Born Usher Fellig in Ukraine in 1899, the future Weegee immigrated with his family to New York, where they lived in a series of tenements on the Lower East Side. Weegee came up from the bottom of the photographic ladder; one of the origin stories behind his nom de lens came from his time as a lowly squeegee boy who worked in a busy darkroom to wipe down prints for the pro shooters. But the popular myth (and Weegee, an instinctual storyteller, is nothing if not a man of myth) was that the name came from the Ouija board and was attached to Fellig because he seemed to know where tragedy—and a great picture—would strike next.
As Bonanos explains, this psychic ability was mostly explained by dedicated footwork; much of Weegee’s early career was spent chasing down leads, some of which were the benefit of his relationship with the police, who granted him a rare permit to own a police band radio. But there were images that did indeed seem prescient, as when he would take a photo of a man who just five minutes later would be hit by a truck.
Bonanos tells breezy stories that chart the young Weegee’s street-wise inventiveness and rise to notoriety. In the days when the streets of the Lower East Side were still lined with horse-drawn carts, the photographer had a hustle in which he’d use a pony (named Hypo, after photographic chemicals) to essentially kidnap neighborhood children for a quick pony ride and photo, which he would then turn around and sell to the kids’ poor parents. This New York immigrant tale shifts gears into a kind of a tabloid journalism procedural when Bonanos takes us along for a ride with the older, more established Weegee as he spends a typical all-nighter running around New York chasing after fires and then-frequent (and very public) mob slayings in the ‘20s and ‘30s.
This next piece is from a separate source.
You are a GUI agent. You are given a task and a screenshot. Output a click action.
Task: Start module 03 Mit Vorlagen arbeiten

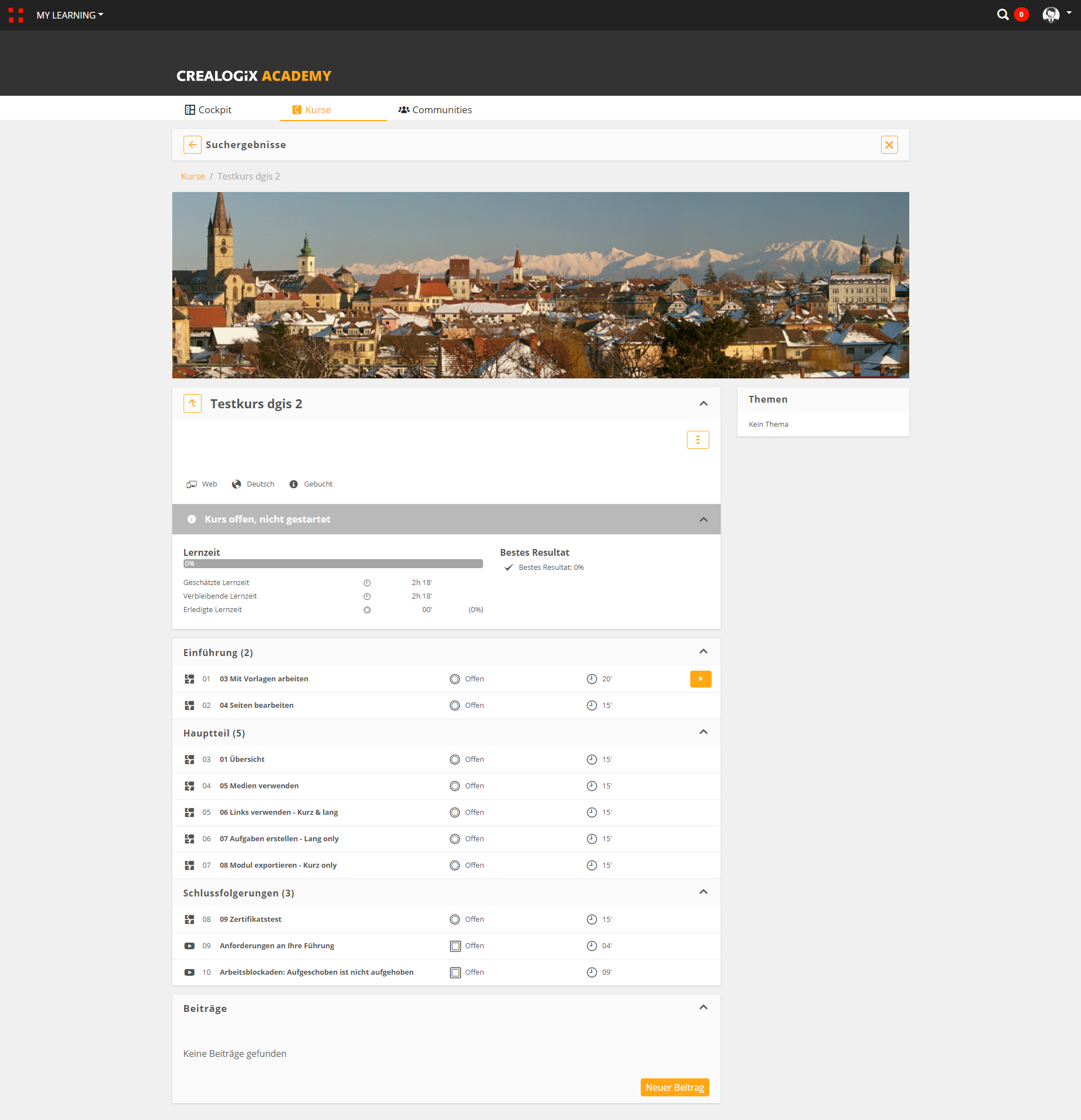700,679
The photographer comes off more than a little morbid and lecherous, but Weegee cuts a sympathetic figure even if the reader is occasionally appalled by his behavior, and that’s apparently how his friends saw him too. Besides, that’s what sold papers then and gets clicks now. Still, despite his reputation for shock value, Weegee often captured a humanity that transcended sensationalism. His m.o. was simple but powerful. He didn’t want to simply go after the same photos all the other press shooters were taking; more often than not, he watched the watchers, turning the camera around from a burning tenement to the heartbroken survivors, from a crime scene to rubberneckers and a range of expressions from aghast to even gleeful.
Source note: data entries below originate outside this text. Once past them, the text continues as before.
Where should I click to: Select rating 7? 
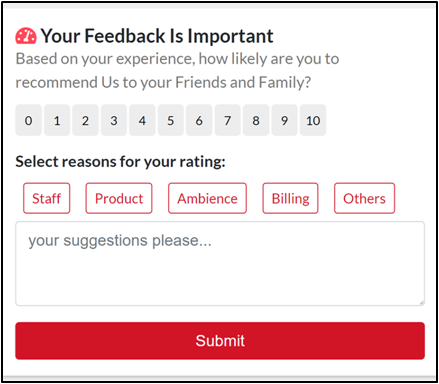click(x=228, y=120)
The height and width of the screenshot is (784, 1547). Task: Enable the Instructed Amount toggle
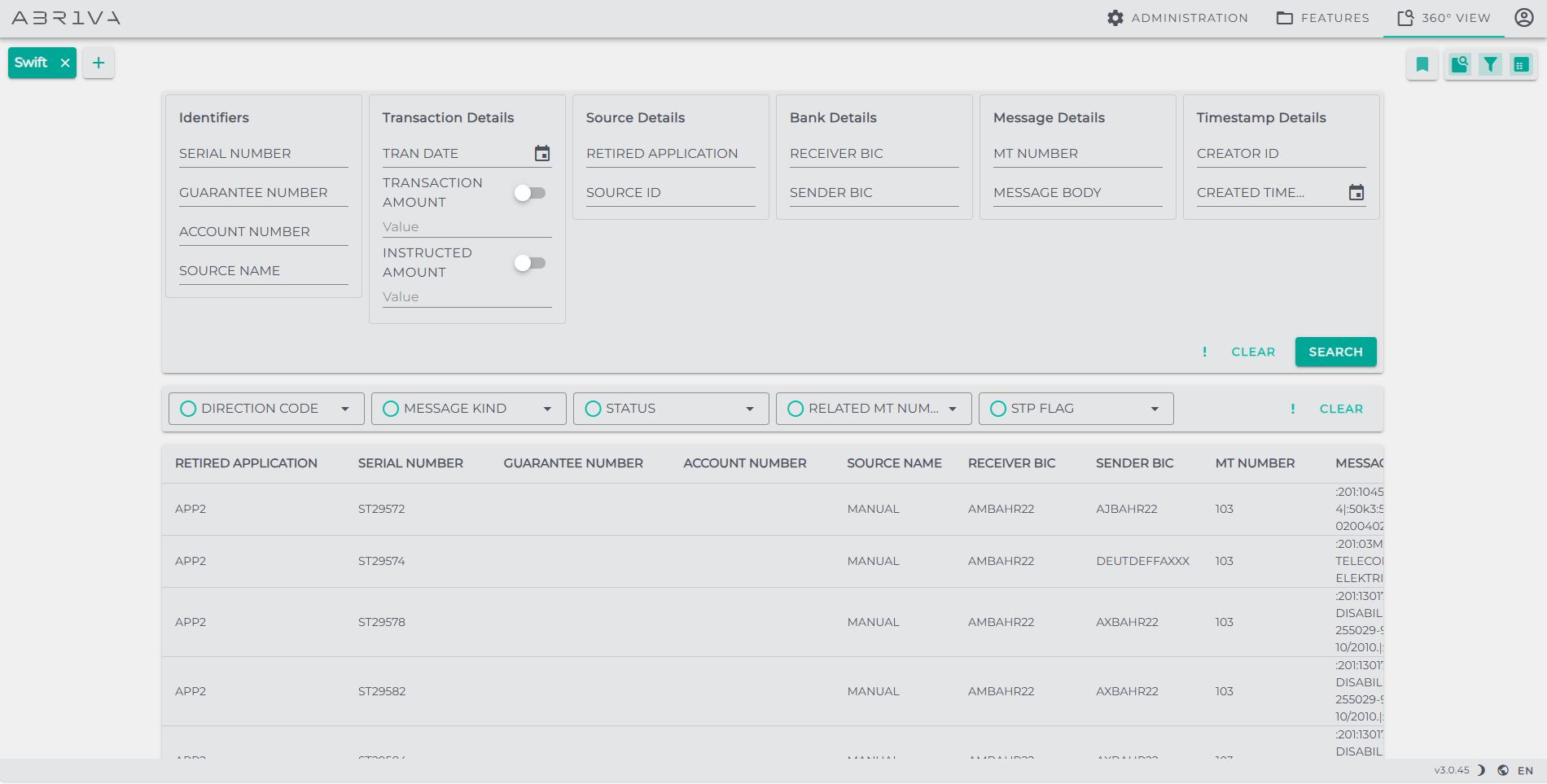[529, 263]
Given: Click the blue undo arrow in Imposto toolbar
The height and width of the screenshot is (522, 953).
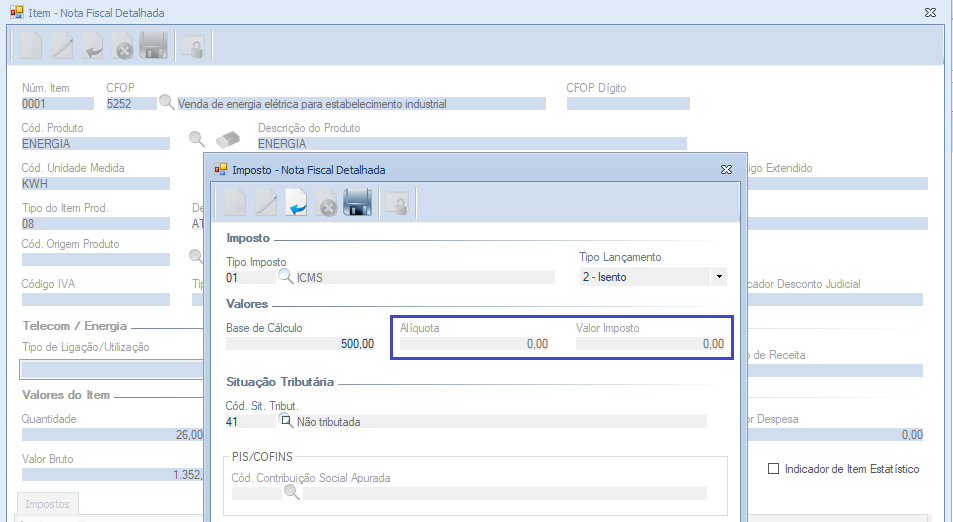Looking at the screenshot, I should (297, 204).
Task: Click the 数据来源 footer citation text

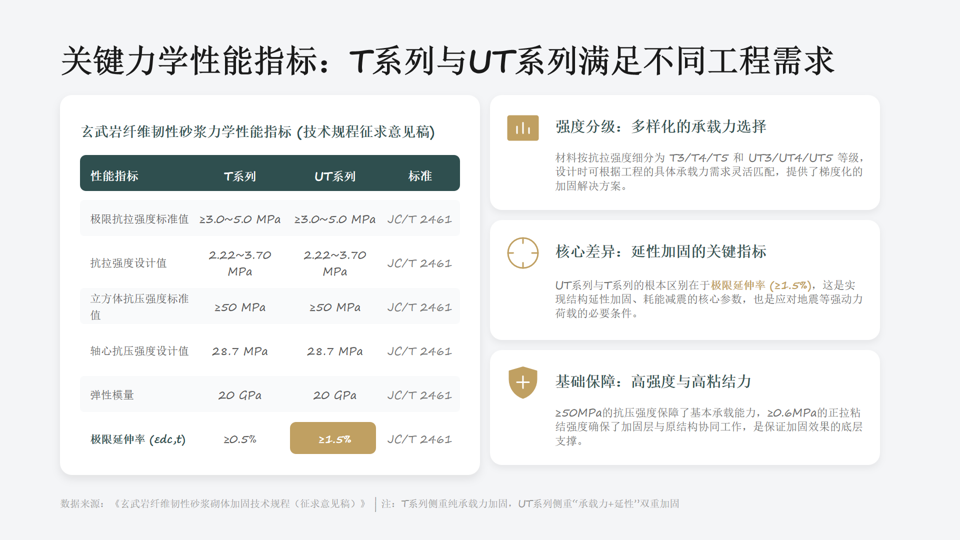Action: (x=213, y=504)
Then again, the stark realism that was his specialty didn’t mean he was averse to staging a photo-op. One of his best-known photos, of a drunken woman sneering at two society dames outside the Metropolitan Opera, was in fact set up; Weegee had brought one of the regulars from his favorite Bowery bar along for the shoot and just waited for the planets to align.
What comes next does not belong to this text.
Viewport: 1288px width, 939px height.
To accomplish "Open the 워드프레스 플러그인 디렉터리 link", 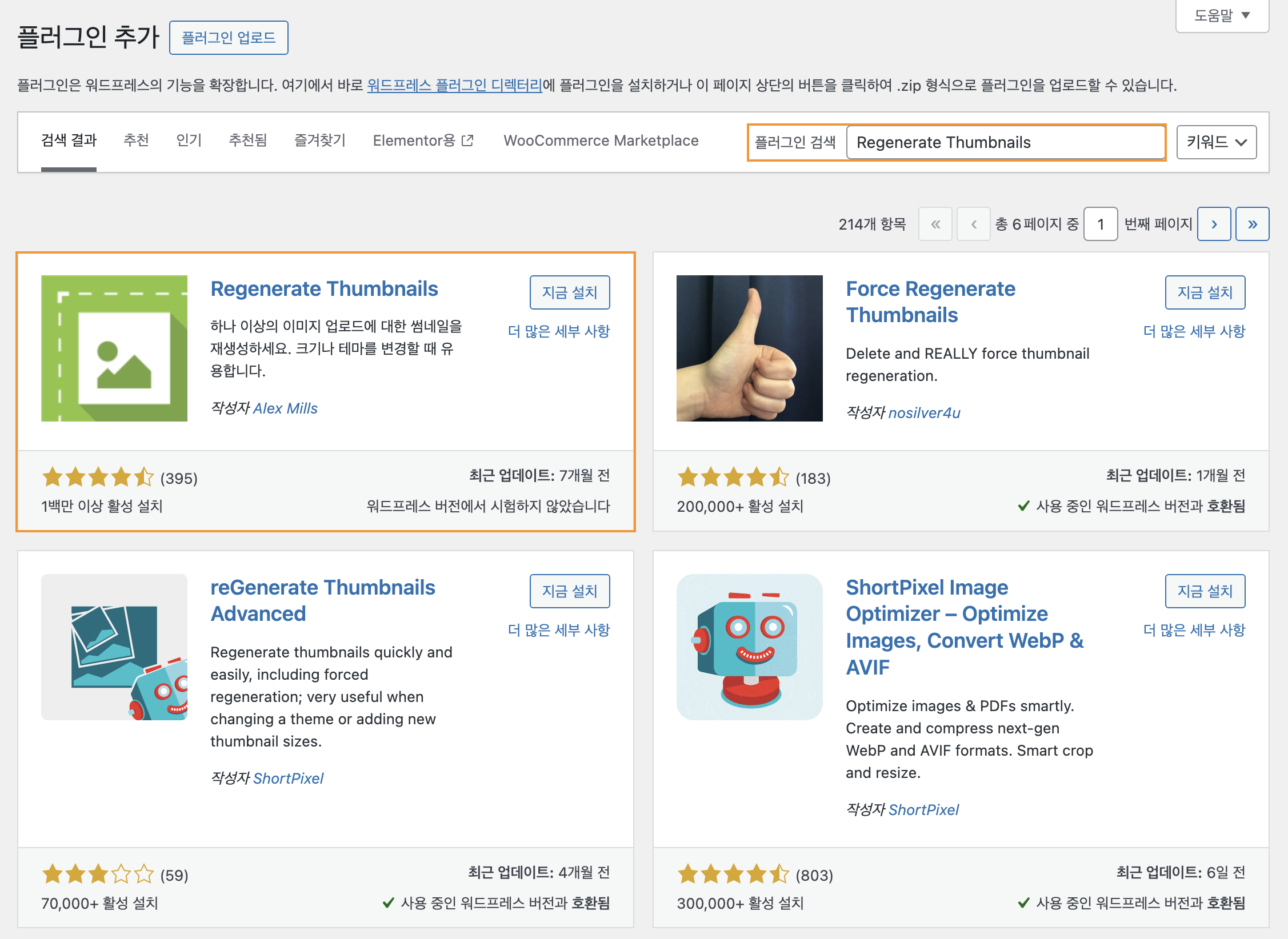I will pyautogui.click(x=454, y=86).
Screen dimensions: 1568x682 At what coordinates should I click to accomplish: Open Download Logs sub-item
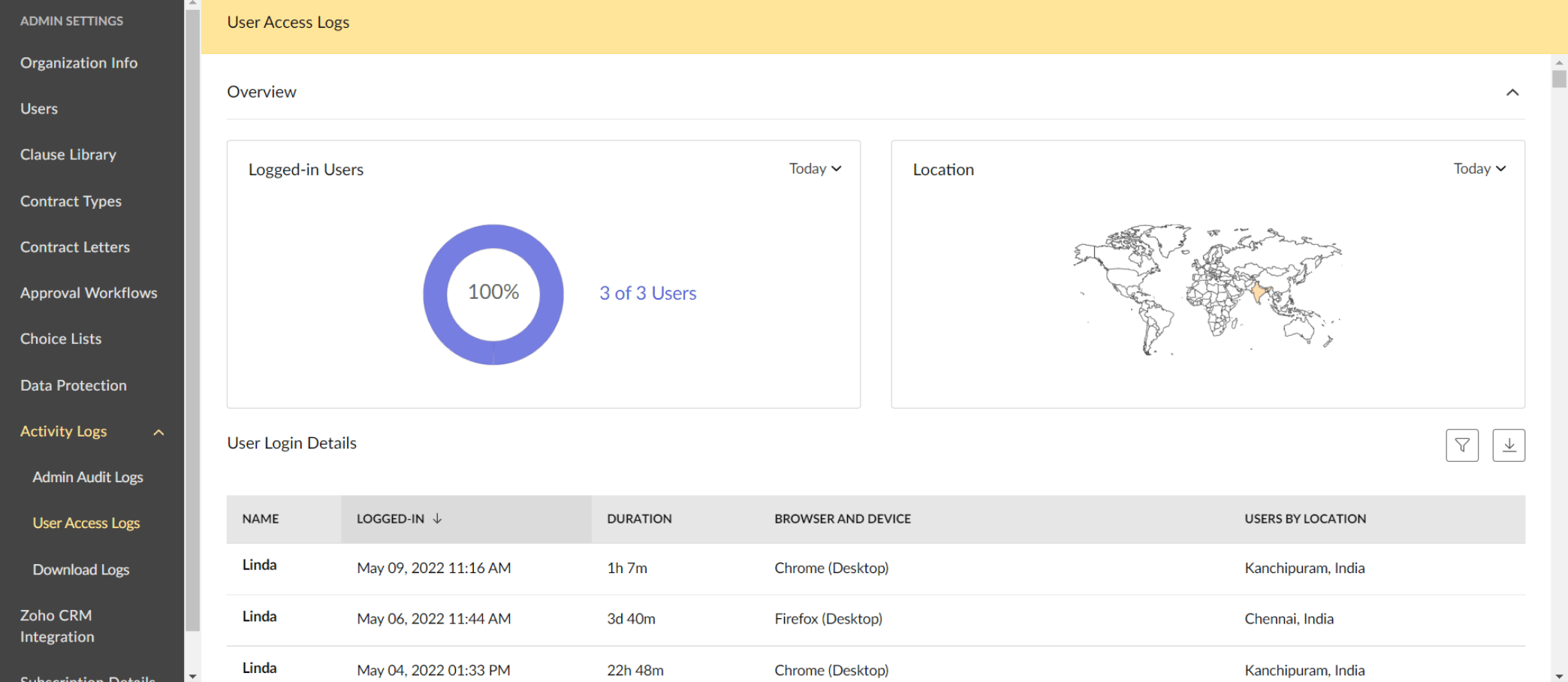tap(81, 569)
Weegee grew tired of the nightly hunt and traded crime scenes for less gory subjects, and while his work became less consistent as a result, the book never flags, making even its subject’s failures into good stories. In chapters that dive into Weegee’s largely unsuccessful ambitions to become an actor, we learn that he once had a bit part in a nudist picture directed by exploitation legend Doris Wishman.
As Bonanos explains, it’s remarkable that Weegee’s work survives at all; most news photos of the day, unless they depicted such legends as Babe Ruth or defining tragedies such as the Hindenburg disaster, had a brief shelf life, printed once and never to be seen again. But thanks to the dedication of longtime companion Wilma Wilcox, the International Center of Photography in New York currently holds Fellig’s archives, some 500 boxes strong. Like its subject, Flash offers plenty of historical dirt for the rubbernecker, but it’s also a sensitive portrait that goes far deeper than the harsh light that was Weegee’s signature.